• **TEXTE DE L'EXERCICE**
"""

Si j’ai pris la direction de la section ukrainienne d’Amnesty International en avril dernier, ce n’est pas tant pour faire avancer ma carrière. J’ai accepté ce poste – alors que mon pays traverse une des phases les plus critiques de son histoire –, car c’est pour moi une façon de concrétiser mon engagement profond pour les droits humains.
Je considère que la mission de notre section est avant tout de faire entendre la voix de l’Ukraine sur la scène mondiale. Après avoir dû travailler à distance pendant des années à cause de la guerre, nous avons repris nos activités sur le terrain. Dans ce pays qui subit des bombardements quotidiens, les enfants étudient dans des caves, des hommes et de nombreuses femmes montent au front pour se battre. Mon mari est souvent injoignable pendant plusieurs jours lorsqu’il part en mission. Pour mon jeune fils, il existe principalement sur l’écran du téléphone.
Chaque jour, nous perdons des ami·e·x·s et des connaissances. Même des personnes que nous ne connaissons pas, mais qui nous sont chères – des camarades de nos proches qui ont pris les armes, ou simplement des concitoyen·ne·x·s qui vivent dans nos villes, autrefois paisibles. C’est terrible. Mais notre sort est loin d’être le pire. Enlèvements d’enfants, tortures, exécutions : nous savons ce qui se passe dans les territoires occupés par la Russie. Nous qui échappons à l’occupation, sommes au moins libres. Nous ne sommes pas battu·e·x·s, violé·e·x·s ou abattu·e·x·s. Nous ne mourons pas de faim. Contrairement aux centaines de milliers de personnes qui vivent sous l’occupation. Contrairement aux dizaines de milliers de civil·e·x·s ou de prisonnier·ère·x·s de guerre détenu·e·x·s dans les prisons russes. C’est pourquoi notre travail se concentre aujourd’hui sur les droits de personnes détenues parce qu’elles nous ont défendu avec abnégation. Aujourd’hui, elles ont besoin de notre aide en retour.
C’est pour cette raison que nous parlons avec les familles de prisonnier·ère·x·s de guerre et d’ancien·ne·x·s détenu·e·x·s. Leurs témoignages – des exécutions filmées aux viols de soldat·e·x·s sous les yeux de leurs camarades – sont glaçants. Nous avons rencontré une femme qui se bat contre le cancer alors que son mari est en captivité. Nous avons rencontré une mère qui élève seule les enfants de sa fille alors que cette dernière est détenue à l’isolement. Nous avons rencontré les parents de deux soldats, dont l’un est supposé mort et l’autre en captivité. Les parents espèrent que les deux rentreront chez eux.

"""

• **DONNÉES BRUTES**
"""

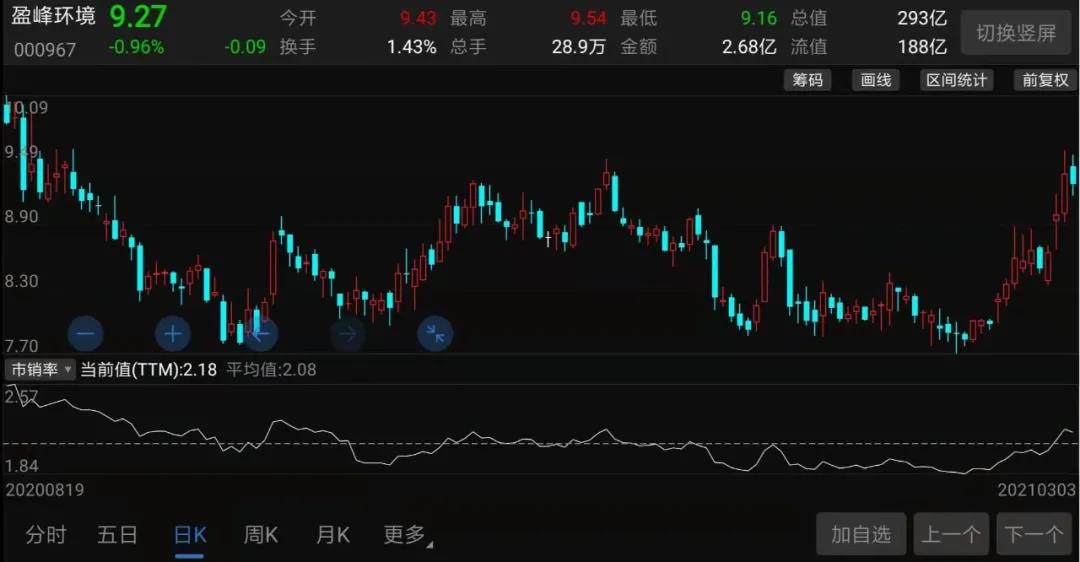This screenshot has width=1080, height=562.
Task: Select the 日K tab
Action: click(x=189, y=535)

"""
"""

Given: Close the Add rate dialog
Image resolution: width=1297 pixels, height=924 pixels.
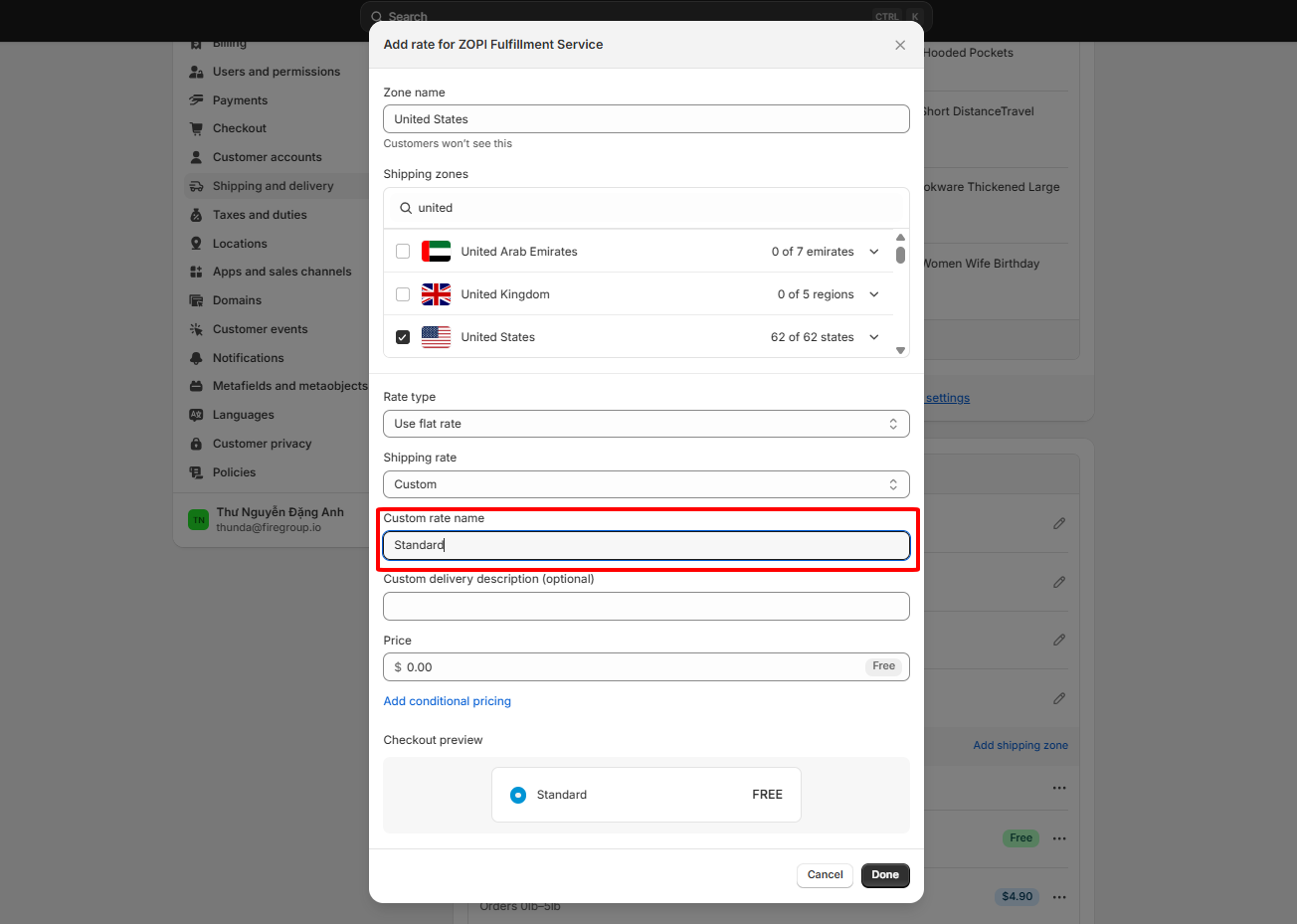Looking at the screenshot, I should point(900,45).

"""

• **EXERCICE A**
D'après le texte sur la section ukrainienne d'Amnesty International, où les enfants étudient-ils dans ce pays bombardé chaque jour ?
• **EXERCICE B**
Reprenez le texte sur la section ukrainienne d'Amnesty International à la suite de sa dernière phrase.

• **RÉSULTAT DE L'EXERCICE A**
Dans des caves.

• **RÉSULTAT DE L'EXERCICE B**
Un grand nombre de prisonnier·ère·x·s de guerre n’ont toujours pas été confirmé·e·x·s. Selon les détenu·e·x·s échangé·e·x·s et les vidéos de propagande, ces personnes se trouvent en Russie, mais rien n’est officiel. Vont-elles un jour rentrer chez elles ? Tant de questions sans réponses. Beaucoup ne sont plus posées parce que notre guerre tombe dans l’oubli. Nos enfants tué·e·x·s dans leur sommeil par des missiles et nos villes sans lumière ni chaleur ne font plus la une des journaux. Dans une situation où notre voisin fait fi de toute règle de conduite de la guerre, de toute obligation de rendre des comptes pour les crimes de guerre et de respect des conventions de Genève, la visibilité de ses actions est peut-être la seule chose que nous puissions exiger. Nous devons empêcher que tout cela se passe dans l’obscurité et le silence. Comme l’a écrit Elie Wiesel, « le silence encourage le bourreau, jamais le tourmenté ». Ensemble, élevons la voix et faisons en sorte que la vérité soit entendue et ne soit pas oubliée.
Aidez-nous à parler à voix haute de notre situation, même si vous en avez assez. Nous aussi, nous sommes fatigué·e·x·s après une nouvelle nuit sous le feu. Mais nous ne pouvons pas nous arrêter de parler. Car pour nous, les droits humains ne sont plus seulement un choix de carrière, mais un choix entre la vie et la mort.